Why not do something Peter E. suggested earlier: if the functionality of
hash indexes is a subset of that offered by btrees, it might be good to
remove the hash index code and treat USING 'hash' as an alias for
USING 'btree'?

Cheers,

Neil

--
Neil Conway <neilconway(at)rogers(dot)com>
PGP Key ID: DB3C29FC


From: Tom Lane <tgl(at)sss(dot)pgh(dot)pa(dot)us>
To: Michael Loftis <mloftis(at)wgops(dot)com>
Cc: Neil Conway <nconway(at)klamath(dot)dyndns(dot)org>, Dann Corbit <DCorbit(at)connx(dot)com>, pgsql-hackers(at)postgresql(dot)org
Subject: Re: What is wrong with hashed index usage?
Date: 2002-04-25 21:14:43
Message-ID: 7406.1019769283@sss.pgh.pa.us
Views: Raw Message | Whole Thread | Download mbox | Resend email
Lists: pgsql-hackers

Michael Loftis <mloftis(at)wgops(dot)com> writes:
> I don't know about PGs implementation but since I assume oyu all
> inhereted atleast part of it from the berkely boys you should be in very
> solid form.

One would have thought so, wouldn't one? AFAIK the hash index code is
lock-stock-and-barrel straight from Berkeley; we've not touched it
except for minor tweaking (portability issues and such).

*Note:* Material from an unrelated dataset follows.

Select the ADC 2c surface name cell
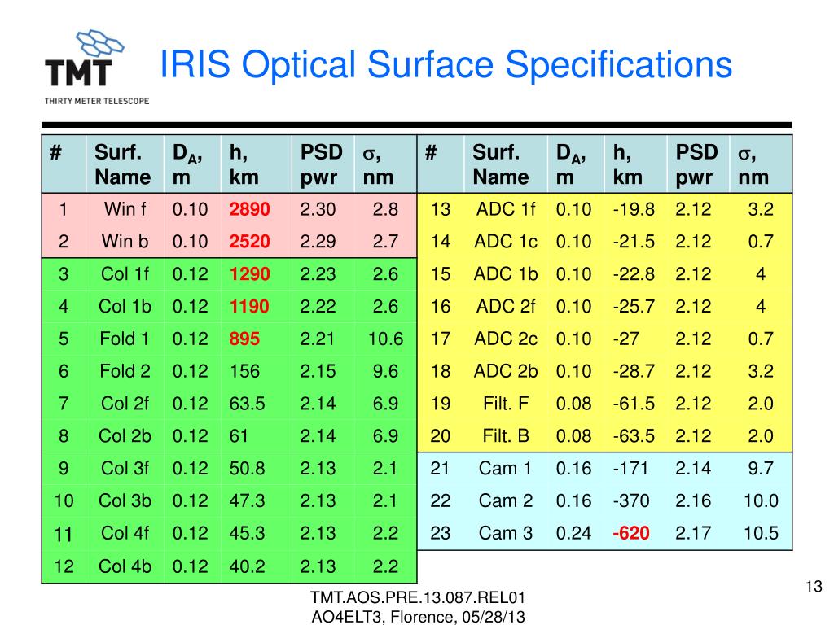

I spent a little time reading the code whilst I was waiting for the hash
index build to complete, and was kind of wondering why it bothers to
maintain bitmaps of free space. Seems like it could just keep all the
free pages chained together in a list, for zero overhead cost, and skip
the bitmaps. It locks the metapage anyway when allocating or freeing
a page, so keeping the freelist head pointer there doesn't seem like it
would have any performance penalty...

<<whacks self on head>> NO <<whack>> I am not getting involved with the
hash index code. I don't think it's worth our trouble.

regards, tom lane


From: Michael Loftis <mloftis(at)wgops(dot)com>
To: Tom Lane <tgl(at)sss(dot)pgh(dot)pa(dot)us>
Cc: Neil Conway <nconway(at)klamath(dot)dyndns(dot)org>, Dann Corbit <DCorbit(at)connx(dot)com>, pgsql-hackers(at)postgresql(dot)org
Subject: Re: What is wrong with hashed index usage?
Date: 2002-04-25 21:33:57
Message-ID: 3CC87645.6030508@wgops.com
Views: Raw Message | Whole Thread | Download mbox | Resend email
Lists: pgsql-hackers

The idea behind hte bitmap (correct me if I'm wrong) is that when larger
allocationsa re asked for they can be quickly found and there is no need
to maintain the coalescing of smaller adjacent blocks into larger ones.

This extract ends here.